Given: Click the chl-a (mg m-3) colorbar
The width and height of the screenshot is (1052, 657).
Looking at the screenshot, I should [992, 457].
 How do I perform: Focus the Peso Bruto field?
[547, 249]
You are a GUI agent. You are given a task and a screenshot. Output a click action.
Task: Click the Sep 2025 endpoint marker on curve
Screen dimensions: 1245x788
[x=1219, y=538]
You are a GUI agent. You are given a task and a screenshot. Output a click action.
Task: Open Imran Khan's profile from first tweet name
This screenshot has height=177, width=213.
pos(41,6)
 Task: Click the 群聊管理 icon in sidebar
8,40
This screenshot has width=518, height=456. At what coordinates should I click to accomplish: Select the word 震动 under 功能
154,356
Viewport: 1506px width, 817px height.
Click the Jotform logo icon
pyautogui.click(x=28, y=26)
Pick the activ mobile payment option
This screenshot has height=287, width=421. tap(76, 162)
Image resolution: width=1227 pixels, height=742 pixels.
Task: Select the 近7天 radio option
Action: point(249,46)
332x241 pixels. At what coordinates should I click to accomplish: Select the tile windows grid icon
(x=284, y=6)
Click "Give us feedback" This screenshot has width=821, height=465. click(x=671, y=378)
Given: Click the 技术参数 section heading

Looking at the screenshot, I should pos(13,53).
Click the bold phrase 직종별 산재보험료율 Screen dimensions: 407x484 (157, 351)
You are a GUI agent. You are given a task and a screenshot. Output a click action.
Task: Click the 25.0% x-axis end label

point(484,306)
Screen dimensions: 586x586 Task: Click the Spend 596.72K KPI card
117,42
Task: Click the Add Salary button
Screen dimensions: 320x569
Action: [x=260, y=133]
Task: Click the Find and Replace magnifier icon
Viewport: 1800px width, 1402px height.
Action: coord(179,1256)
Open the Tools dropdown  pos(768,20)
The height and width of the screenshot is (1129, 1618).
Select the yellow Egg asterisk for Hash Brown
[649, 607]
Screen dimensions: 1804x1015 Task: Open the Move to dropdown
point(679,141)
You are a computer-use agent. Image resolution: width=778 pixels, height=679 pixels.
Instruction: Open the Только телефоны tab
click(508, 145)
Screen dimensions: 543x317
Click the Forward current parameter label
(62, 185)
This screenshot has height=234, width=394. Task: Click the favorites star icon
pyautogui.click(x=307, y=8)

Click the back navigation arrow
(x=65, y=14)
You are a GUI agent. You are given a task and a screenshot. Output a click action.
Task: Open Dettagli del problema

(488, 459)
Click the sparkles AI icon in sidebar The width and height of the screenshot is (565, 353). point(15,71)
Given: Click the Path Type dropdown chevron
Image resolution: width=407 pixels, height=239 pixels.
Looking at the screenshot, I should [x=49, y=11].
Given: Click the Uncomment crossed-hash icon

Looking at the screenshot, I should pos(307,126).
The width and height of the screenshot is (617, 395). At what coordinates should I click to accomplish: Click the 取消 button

• Do this: Reproduce all of the records above, substituting "Display size" for every occurrence of "Screen dimensions" and leaving everything else unchanged.

• Written solution:
Given: Click the chl-a (mg m-3) colorbar
The width and height of the screenshot is (1052, 657).
Looking at the screenshot, I should [992, 457].
 How do I perform: Focus the Peso Bruto field?
[547, 249]
You are a GUI agent. You are given a task and a screenshot. Output a click action.
Task: Click the Sep 2025 endpoint marker on curve
Display size: 1245x788
[x=1219, y=538]
You are a GUI agent. You are given a task and a screenshot. Output a click action.
Task: Open Imran Khan's profile from first tweet name
This screenshot has height=177, width=213.
pos(41,6)
 Task: Click the 群聊管理 icon in sidebar
8,40
This screenshot has width=518, height=456. At what coordinates should I click to accomplish: Select the word 震动 under 功能
154,356
Viewport: 1506px width, 817px height.
Click the Jotform logo icon
pyautogui.click(x=28, y=26)
Pick the activ mobile payment option
This screenshot has height=287, width=421. tap(76, 162)
Image resolution: width=1227 pixels, height=742 pixels.
Task: Select the 近7天 radio option
Action: point(249,46)
332x241 pixels. At what coordinates should I click to accomplish: Select the tile windows grid icon
(x=284, y=6)
Click "Give us feedback" This screenshot has width=821, height=465. click(x=671, y=378)
Given: Click the 技术参数 section heading

Looking at the screenshot, I should pos(13,53).
Click the bold phrase 직종별 산재보험료율 Display size: 407x484 (157, 351)
You are a GUI agent. You are given a task and a screenshot. Output a click action.
Task: Click the 25.0% x-axis end label

point(484,306)
Display size: 586x586 Task: Click the Spend 596.72K KPI card
117,42
Task: Click the Add Salary button
Display size: 320x569
Action: [x=260, y=133]
Task: Click the Find and Replace magnifier icon
Viewport: 1800px width, 1402px height.
Action: coord(179,1256)
Open the Tools dropdown  pos(768,20)
The height and width of the screenshot is (1129, 1618).
Select the yellow Egg asterisk for Hash Brown
[649, 607]
Display size: 1804x1015 Task: Open the Move to dropdown
point(679,141)
You are a computer-use agent. Image resolution: width=778 pixels, height=679 pixels.
Instruction: Open the Только телефоны tab
click(508, 145)
Display size: 543x317
Click the Forward current parameter label
(62, 185)
This screenshot has height=234, width=394. Task: Click the favorites star icon
pyautogui.click(x=307, y=8)

Click the back navigation arrow
(x=65, y=14)
You are a GUI agent. You are given a task and a screenshot. Output a click action.
Task: Open Dettagli del problema

(488, 459)
Click the sparkles AI icon in sidebar The width and height of the screenshot is (565, 353). point(15,71)
Given: Click the Path Type dropdown chevron
Image resolution: width=407 pixels, height=239 pixels.
Looking at the screenshot, I should [x=49, y=11].
Given: Click the Uncomment crossed-hash icon

Looking at the screenshot, I should pos(307,126).
The width and height of the screenshot is (617, 395). At what coordinates should I click to accomplish: Click the 取消 button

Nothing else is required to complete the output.